Hay misterios en el subconsciente que, ni pensando ni con suerte, quien más se conoce desmiente.
A veces me cuesta dormir. Puedo tardar horas en conciliar el sueño. Así que a veces me invento trucos para adelantarlo, trucos de lo más cotidiano, más efectivos para mí y menos exigentes con el pensamiento que contar ovejas. A veces cierro los ojos y dejo que por mi imaginación vuelen palabras e imágenes cualquiera, libremente, rápido y sin ningún sentido, hasta que se van formando frases e historias y todo se convierte en sueños que nunca recuerdo por las mañanas. Otras veces parpadeo lento, mantengo los ojos cerrados una fracción de segundo y al abrirlos obligo a mis párpados a elevarse un poquito menos cada vez, hasta que van ganando peso y me duermo. También intento relajar mi respiración, aunque eso me hace ser consciente de su ritmo y me desvela.
Pero a veces a pesar de todo esto me cuesta dormirme, y entonces recurro a algo que hacía cuando era pequeña: inventarme historias.
Hace poco que recordé que esta era una de mis mayores costumbres. Me vino el recuerdo porque un día, de repente, me encontré reinventando una historia. Mis historias suelen parecerse más a sueños visuales, a series o a novelas en las que me imagino como protagonista y a través de las cuáles, inconscientemente hasta ahora mismo, intento explorar mis sentimientos. En ellas suele ocurrir algo que considero malo: me dan una mala noticia, discuto con alguien... Aunque mis antiguas historias eran mucho, mucho peores.
Me sorprendo preguntándome, después de tanto tiempo, qué me empuja a imaginar estas cosas. Algunas, situaciones racionalmente macabras -aunque en imágenes no llegaran a serlo-, en las que quizá daba a mi personaje los sentimientos que tan sólo se suponía que debía tener. Otras, conversaciones repetidas en las que evalúo cómo interactúa mi imaginado personaje mientras él se mueve, libre. Y en unas pocas, muy pocas, tanto ella como yo nos atascamos intentando entender qué sentimos y qué deberíamos decir. Creo que el único sentimiento claro que obtengo de estas últimas es el miedo a que ocurran...

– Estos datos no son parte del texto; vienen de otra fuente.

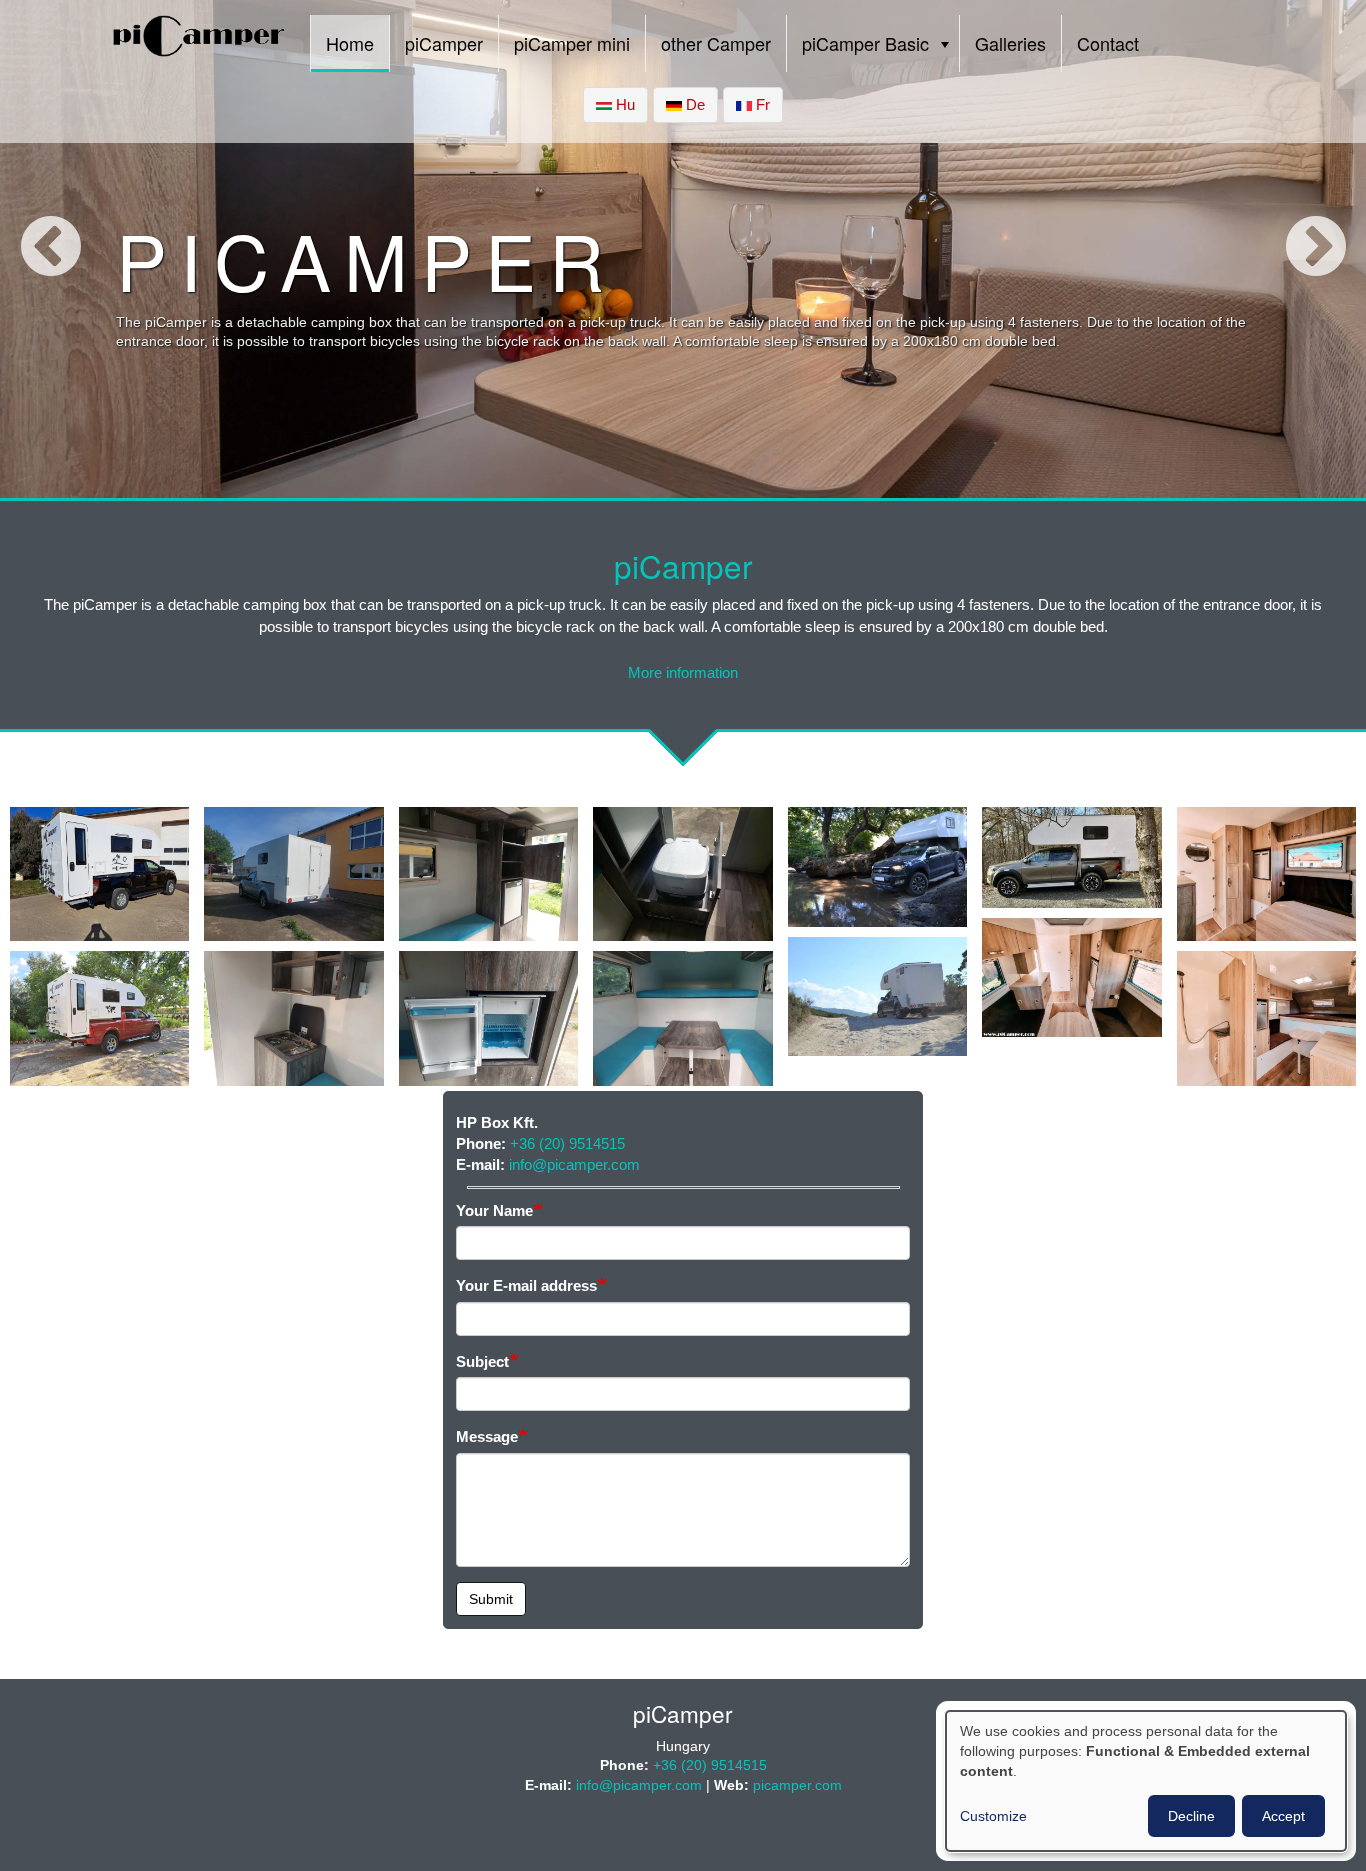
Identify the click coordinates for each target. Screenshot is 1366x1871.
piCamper (444, 43)
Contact (1108, 43)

Pero también hay otra cosa. Hay un gusto en esta exploración. Hay un placer extraño en someter a un personaje propio a una situación violenta, macabra o temida, incluso en permitir que sufra... Eso es lo que más me intriga. ¿Qué hacía que yo de pequeña no fuese capaz de frenar una sóla de mis feas historias? ¿Qué me enganchaba a ellas? Quizá el gusto por la inventiva, por saber cómo haría evolucionar la historia de modo que al final nunca fuese tan mala. O quizá por la protección que te da el sentir que eres las manos de ese circo de títeres, que tienes la situación controlada en todo momento porque eres tú quien la crea. ¿Quién sabe...?
Sea lo que sea, una cosa tengo clara.
Mi receta es infalible para ahuyentar a los monstruos.